Pikiell also talked about his preferred style of play on both ends of the floor:
We are going to play full court basketball. I’d like to play early in the shot clock. I’d really like to explain to fans that the first ten seconds are (for) our players of the shot clock and our guys (can play) as fast as they want to go. That’s their ten seconds.
We will defend and rebound. That’s been my resume for 11 years, we’ve done that. As a head coach and everywhere I’ve been an assistant coach, we’ve won on defense and rebounding. I look forward to a good brand of basketball where we’re competitive, where we’re tough. We are going to rebound and we’re going to play fast. I really look forward to bringing that here to the RAC.
Pikiell comes across more focused on building a certain identity within the team through their style of play, as opposed to micromanaging or controlling plays called. Playing up tempo, efficient, smart basketball is easier said than done. However, it is a style that most recruits will want to play in, as it provides them a freedom to make decisions and play at a fast pace. Of course, discipline and good decision making is crucial, which is on the coaching staff to lay a solid foundation within that system.
His track record lends belief he will achieve success, and that it’s only a matter of time. While recruiting is monumentally important, Pikiell and his staff have a proven record regarding player development. Jameel Warney is the crown jewel for Pikiell, legitimate proof that he can take an unheralded recruit and make them into a superstar. Take a look at Warney’s stats at Stony Brook here. Warney was rated a 3-star recruit by ESPN, a 2-star recruit by Scout, and was not rated by Rivals. It’s not everyday a player with that little recruiting hype becomes a three-time conference player of the year, even in a mid-major conference like the America East. Warney went from averaging 12.4 points, 7.2 rebounds, and blocks per game as a freshman, to 19.8 points, 10.8 rebounds, and 3.0 blocks per game as a senior. Pikiell was able to identify Warney as a player with potential to be a great and put in the work to make him so.
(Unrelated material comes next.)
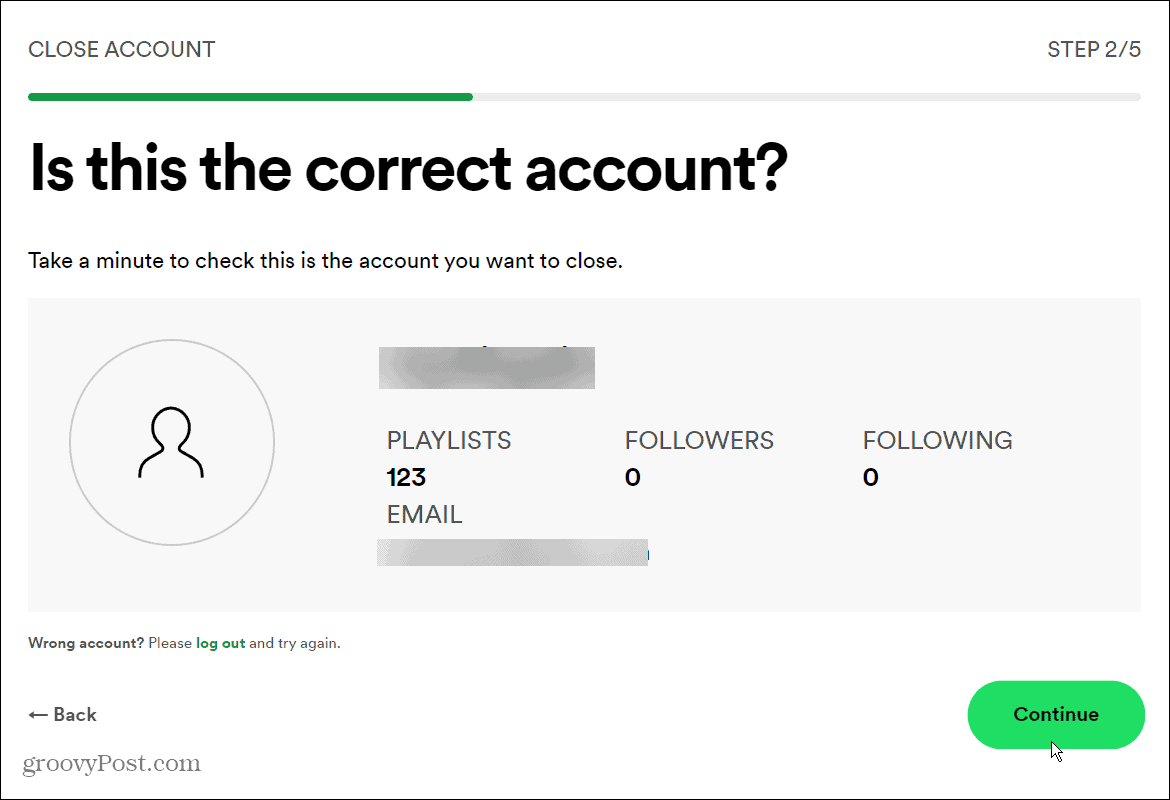Screen dimensions: 1170x800
Task: Click the green progress bar
Action: point(250,96)
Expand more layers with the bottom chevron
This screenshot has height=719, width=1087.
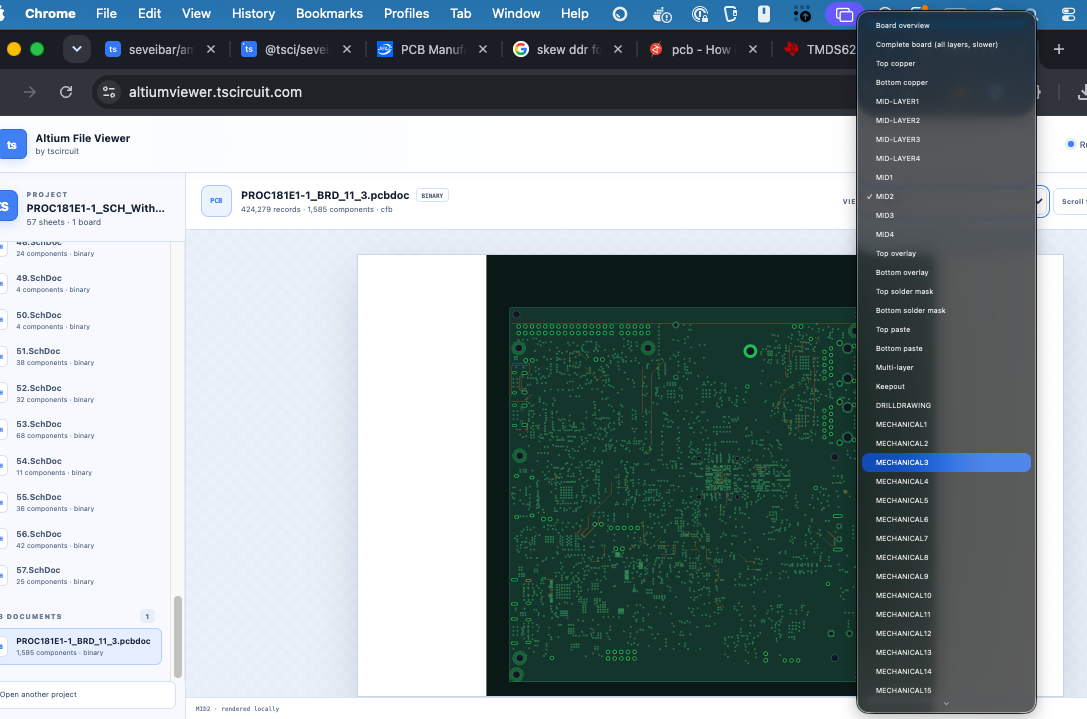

In addition, Pikiell loves to play his bench, as his last five seasons at Stony Brook he played nine or more players at least nine minutes per game. That’s not uncommon for bad teams, but Stony Brook had a record of 119-48 and made five consecutive postseason appearances playing ten players deep. That resonates with recruits, as opportunity to play right away is more attainable with a coach who uses a deep bench.
In the past eight seasons, Pikiell’s teams at Stony Brook have been ranked in the top third of college basketball teams on the defensive end. That’s incredible consistency and a major reason they annually made a postseason tournament.
With all the work that Pikiell has put in so far, along with his personality and proven track record, you can’t help but be excited about the future of the Rutgers men’s basketball program. The pessimists will say that these videos are PR tools to promote the coaches in a positive way. That’s true, but the body of work that Pikiell has completed in his first few months, in addition to his decade of building Stony Brook from bottom feeder to perennial postseason performer, the likelihood of future success at Rutgers seems realistic on his watch.
As we turn into the home stretch of summer, watch this video of Pikiell in action to get your blood pumping for hoops season. He may not have been athletic director Pat Hobbs first choice for the job, but early on, it’s hard to argue that he won’t prove that he was ultimately the best choice to lead Rutgers basketball.